Books, like royals ascending to the throne, aren’t added but accessioned. Then they are sensitized (activating their security strips) and placed in the stacks. From then on, after being used, they are re-shelved or, in libraries with multiple floors, leveled. As the volume of books grows, shifting sometimes becomes necessary to make room for incoming material, resulting in a lot of sweaty labor by library staff and students overseen, but not usually assisted, by the aforementioned librarians. Finally, when their reign is over, the worn out volumes aren’t removed but (thankfully less bloodily than with Kings and Queens) weeded and de-accessioned, becoming discards, hoping for new life with penny-pinching book buyers like myself.
All of those delicious books are part of the library’s collection, but some of them belong to special collections. At the common end of the spectrum, special collections include groups like the common reference collection, books for consultation that usually aren’t part of the circulating collection available for checkout, and large book collections comprised of books that don’t fit in the normal-sized stacks (the big books area is always a great place for serendipitous browsing). At the more esoteric end are highly specialized collections like hospitality management, the Anarchist Archive or African American cookbooks. The University of Oregon libraries alone boast of more than 3000 special collections!
Libraries, of course, contain more than just books. In addition to the modern amenities of databases, computer labs, couches, comfy chairs and sometimes coffee shops, libraries usually happily house collections of manuscripts, films, photographs, historical archives and the somewhat anemically titled serials and periodicals. Often, but not always, used interchangeably—I’ll leave the counting of those particular linguistic angels to librarians—serials and periodicals are what you and your local bookstore call newspapers, magazines, newsletters and journals.
Even those oft-longed-for, little locked cubbies within the library that are divvied out to fortunate graduate students (and the occasional sneaky staff member) aren’t offices, but carrels, the modern version of the small study in a cloister and sometimes the historical version of the nap pod.
And I’m not even going to get started on acronyms and initialisms, other than to share that the following sentence would mean something to someone working in a library: I’ll look up the MARC record and attach a DOI for the PDA materials so they will appear in the OPAC (and OCLC, of course) as documented by the ALA…just as soon as I’m done here in EBSCO.
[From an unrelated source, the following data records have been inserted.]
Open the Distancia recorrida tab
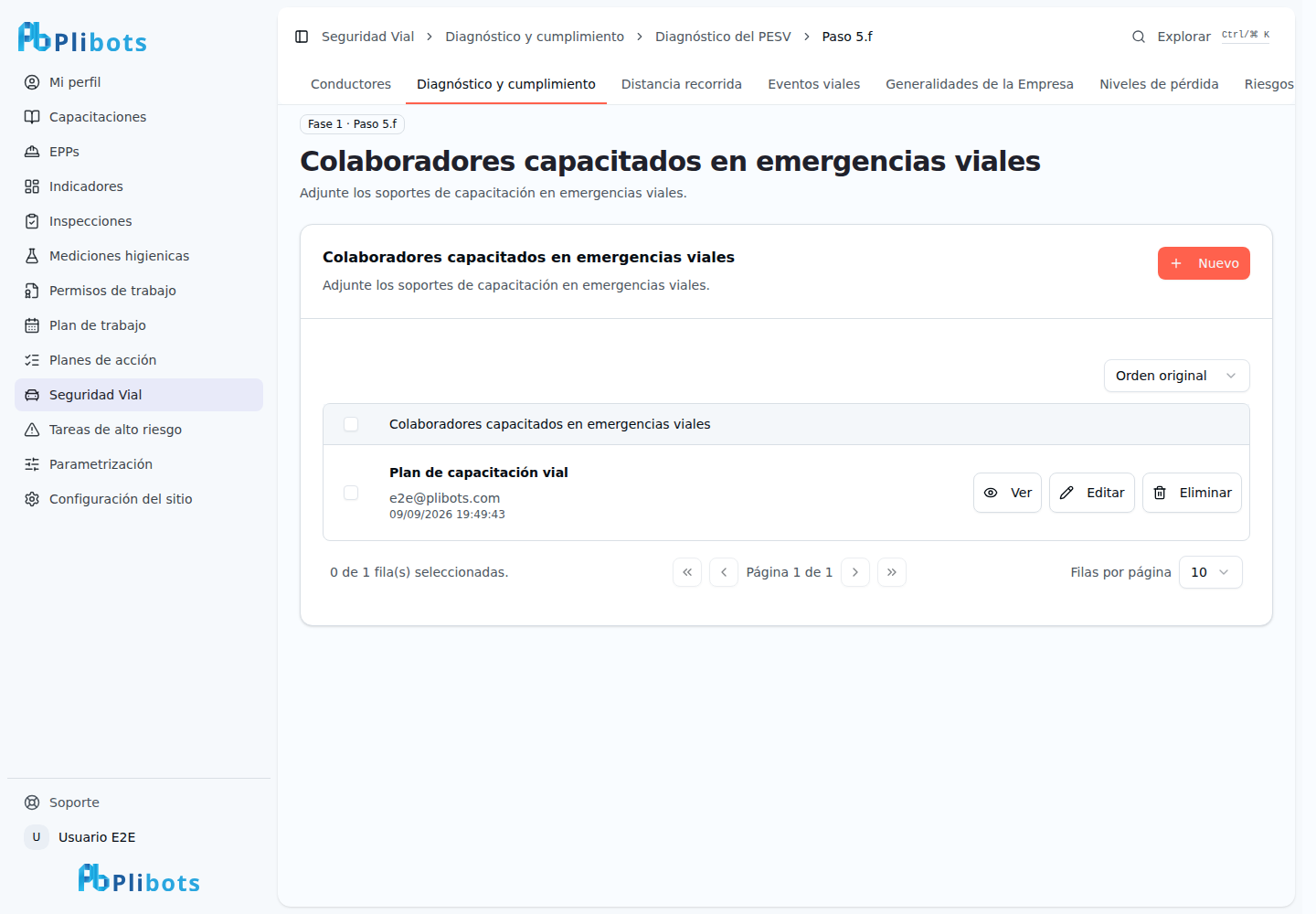 click(682, 84)
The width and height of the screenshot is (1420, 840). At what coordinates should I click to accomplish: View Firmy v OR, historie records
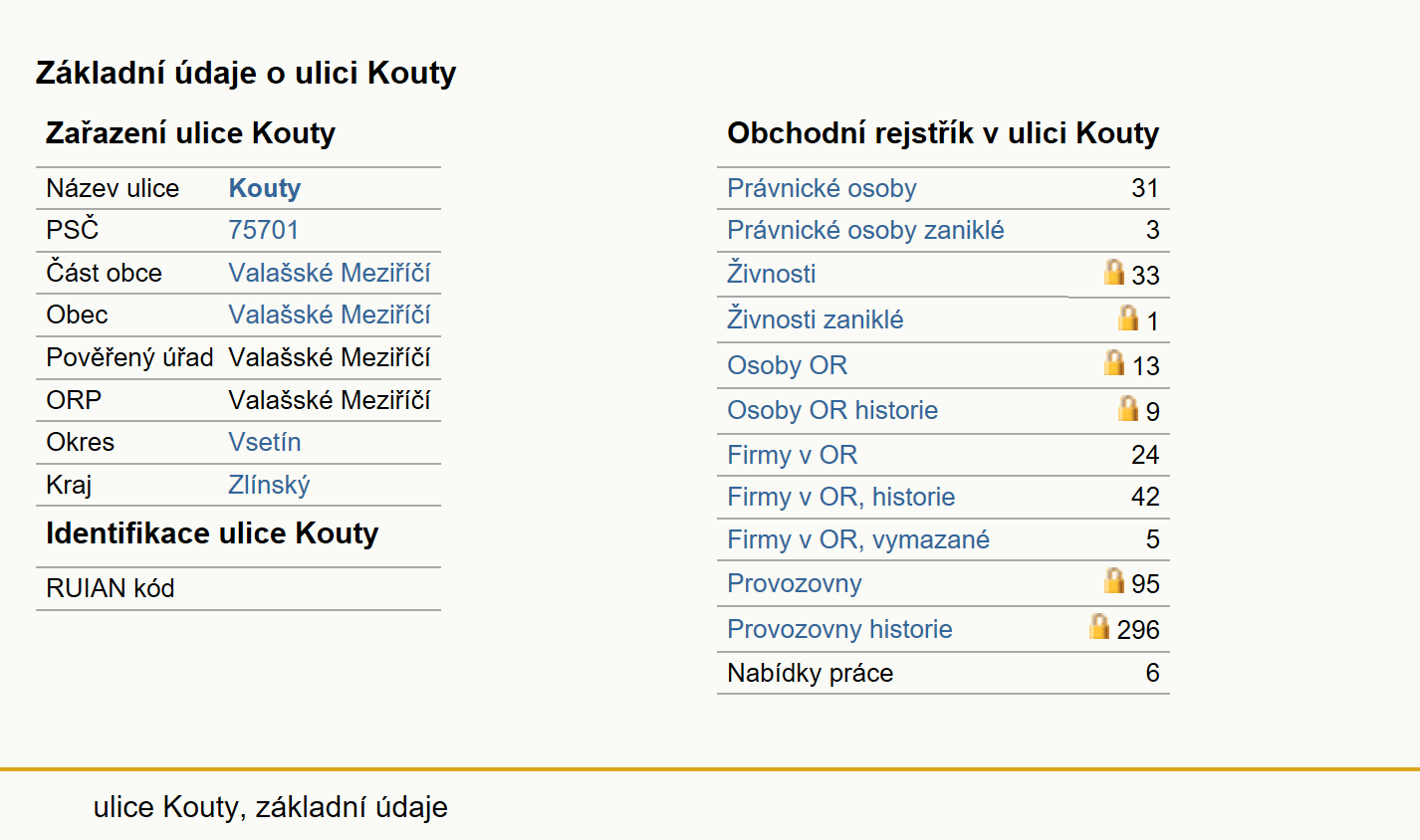click(x=841, y=497)
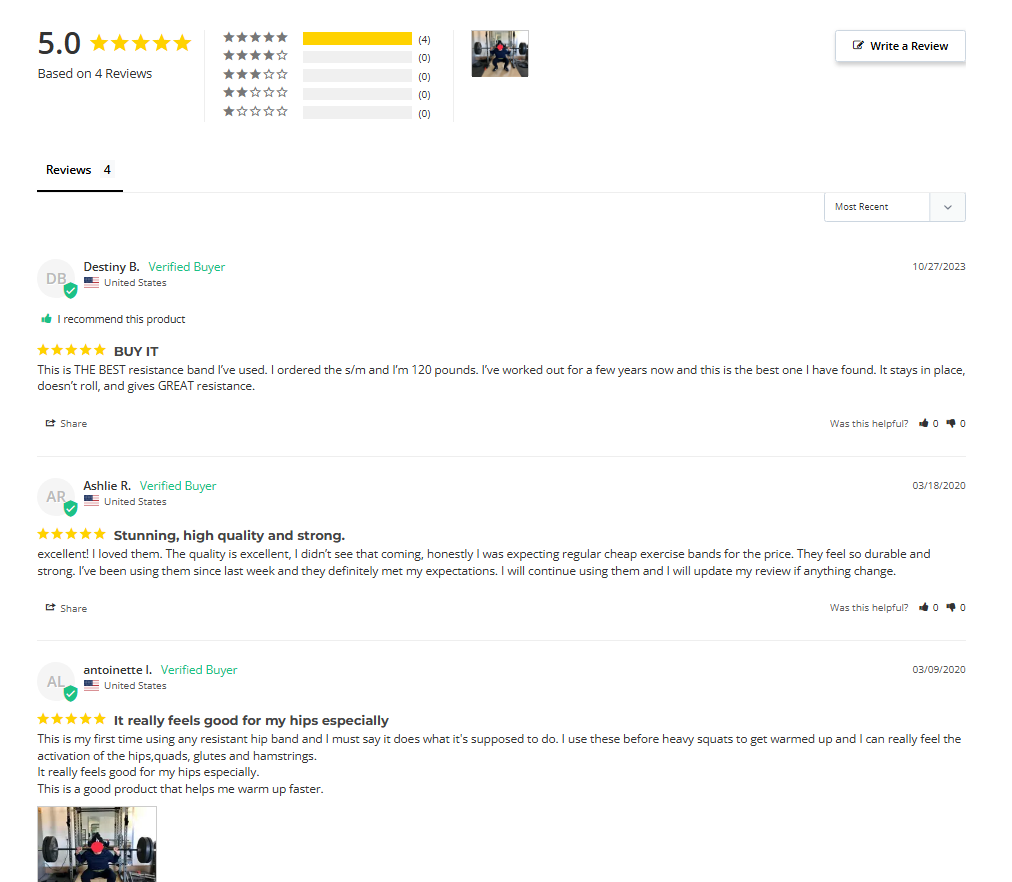The width and height of the screenshot is (1012, 882).
Task: Click the Write a Review button
Action: tap(900, 46)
In the end, libraries aren’t just repositories of books, houses for databases, or Third Spaces for studying, malingering and the occasional bit of romance. As the locus of information in myriad forms, they are also a hotbed of investigation into the esoteric realms of classification and organization. Libraries and librarians face on a grand scale the same challenges we all do in dealing with a world that has quickly become at least, if not more, virtual than real…and just what we do now that we—and the media we live with, in and through, the books and every other artifact we like, love or loathe—can be, more and less, in many places at once.